━━━━━ DOCUMENT SECTION ━━━━━

|Between Genes and Proteins|
|After DNA, scientists face the complex world of RNA|
March 5, 2001
xplaining the complexity of human biology is a different challenge today than it was before the publication of the human genome sequence. The sequence contains 30,000 genes, but our cells require many more proteins to do the work of the body. If genes encode multiple proteins, then the architect of biological complexity may be RNAthe molecule that directs the production of proteins from DNA.
"The great future challenge in genomics is to understand how gene diversity is regulated," says population geneticist Peter Arctander, of Copenhagen University's Institute of Zoology. Regulation of how and when genes are turned into proteins can occur at several levels, but Arctander believes RNA is by far the most important generator of complexity. This go-between molecule harbors an enormous potential for creating variation, and the Copenhagen group is planning one of the first systematic studies of how an organism regulates this flexibility. "We live in an RNA world," says Arctander.
RNA's role in assembling a diverse collection of proteins is a product of evolution. Unlike genes in bacteria, genes in plants and animals are not arranged as continuous DNA sequences but as coding 'exons' interspersed with non-coding 'introns.' This cassette-like structure makes it possible to transcribe one gene into several different products as each 'messenger RNA' is spliced together from combinations of exons and bits and pieces of introns.
Last spring, Arctander and colleagues published data suggesting that alternative splicing occurs much more often than they anticipated. "Previous estimates were that around 20 percent of human genes are transcribed in more than one alternative variant, but our analyses put the number closer to 50 percent," explains Arctander, who found similar results for other higher organisms such as mice and nematode worms. The findings appeared in Nature Genetics.
Similar studies now underway suggest that the estimate of 50 percent may be conservative, says collaborator and molecular biologist Søren Schandorff, of Protana Inc. in Odense, Denmark. "Our approach is to turn the usual way of looking at alternative splicing upside down." The Danish team uses computer analyses to look first at transcribed mRNAs and then compare each to the corresponding gene. This is done using two databases, one containing short stretches of DNA called expressed sequence tags (ESTs), which are derived from processed mRNA, and a second containing genomic DNA sequences. The researchers have evidence that RNA editing is more common than textbooks tell us.

━━━━━

### TASK STATEMENT
Write the next part of the article on RNA and protein diversity, picking up after its final sentence. The rows come from a different source than the article on RNA.

━━━━━ EXTRACTED RECORDS ━━━━━

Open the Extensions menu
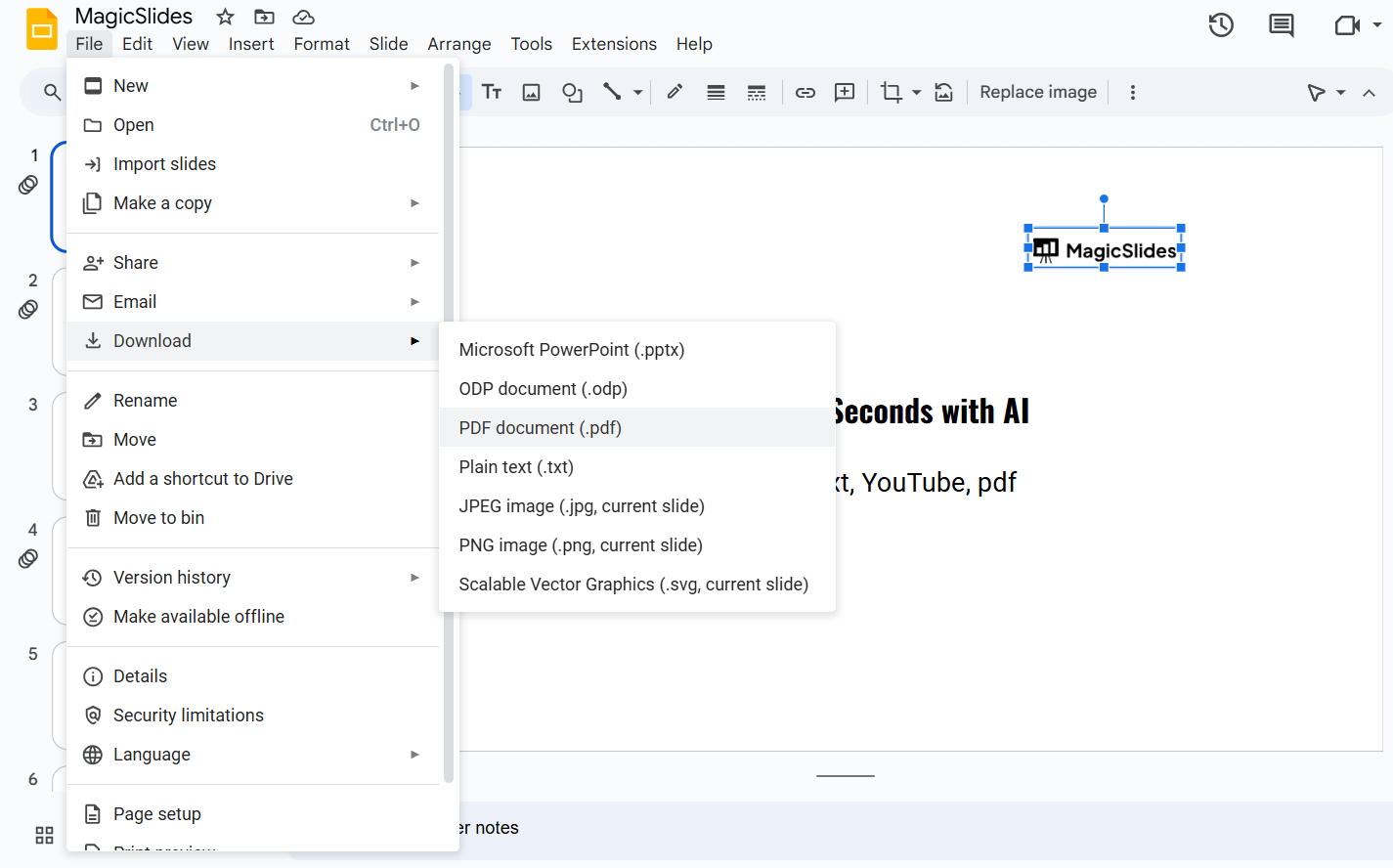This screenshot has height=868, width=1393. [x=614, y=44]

━━━━━
━━━━━ EXTRACTED RECORDS ━━━━━

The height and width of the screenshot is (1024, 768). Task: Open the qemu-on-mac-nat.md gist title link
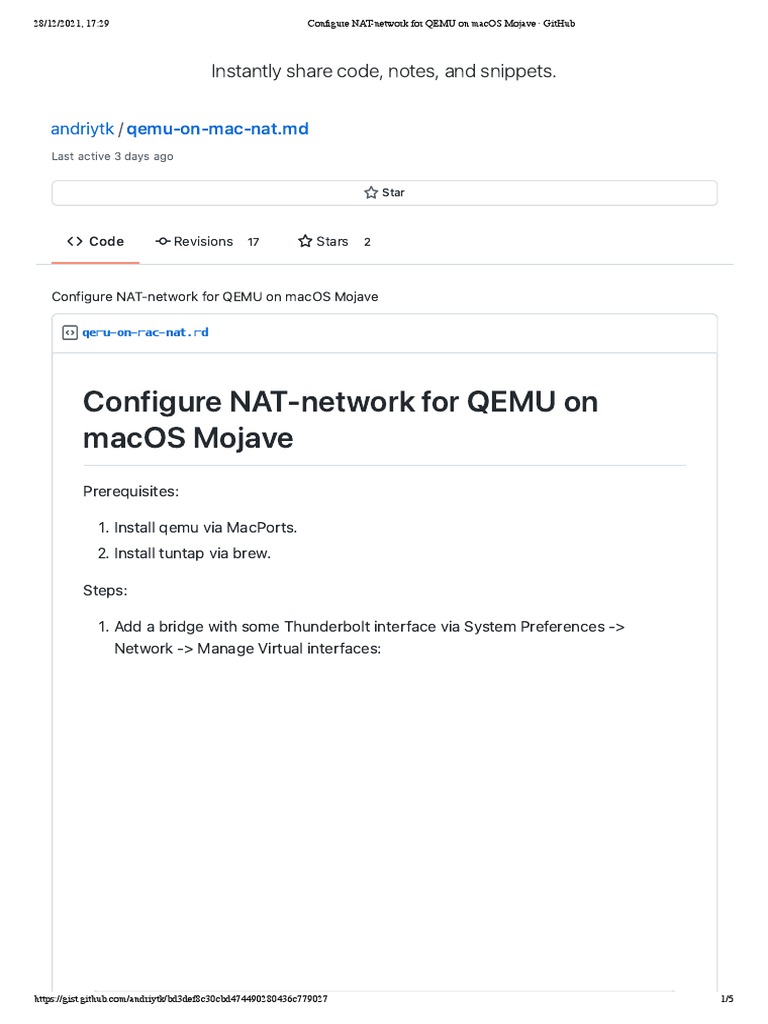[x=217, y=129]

━━━━━

### REPLY
Arctander is now moving into the lab to investigate RNA regulation in the living organism. In a collaboration with molecular geneticist Sakari Kauppinen of Copenhagen-based Exiqon Inc., he is mounting a study using microarrays, or gene chips, to look at alternative splicing in the nematode C. elegans. The aim is to characterize how these genes are transcribed in different developmental stages as well as in response to a number of environmental stresses. "At this stage it is necessary to concentrate on the basics," says Kauppinen. "Researchers need to systematically annotate actual splice variants and develop reliable detection systems and methods for analyzing the data."
Tracking the way splice variants are ultimately turned into protein is a project for another day. Schandorff does not doubt that in the future information on RNA regulation will be the basis for studying the expression of genes and proteins. Theoretically, many genes in higher animals can generate an almost unlimited number of different mRNA transcripts and, ultimately, proteins.
A prime example is a new study of genes that control brain development in the fruit fly Drosophila melanogaster. A team of American researchers has reviewed calculations indicating that so-called neurexin genes can give rise to 35,000 different possible protein products just from alternative splicing. "If you add to that the possibilities for RNA editing, as well as the various modifications that cells can confer to proteins after translation, you potentially end up with millions of different gene products," says Arctander. In fact, studies of fly species that have evolved separately for millions of years show that the sequences of many alternative splice sites are strictly conserved, indicating that they are indeed used.
"Seen from an evolutionary perspective, the potential flexibility inherent in alternative splicing may be a great advantage in speeding up development," says Arctander. But, he adds, "the fact that individuals within a speciesbe it flies or humansare remarkably alike suggests that variation is normally tightly regulated." Based on this, Kauppinen predicts that gene regulation is likely to play a significant role in disease. Although the focus of many researchers has been DNA sequence variations, "understanding alternative splicing and RNA editing may be equally important," he says.
Delving into the highly complex universe of gene regulation calls for new ways of thinking, and Arctander predicts that systems biology will incarnate the next generation of molecular genetics. "We have barely scratched the surface of genetic complexity," he says. "To gain a deeper understanding we must move beyond the classical approach of investigating isolated biological elements and develop methods for looking at whole cells and organisms in an integrated way."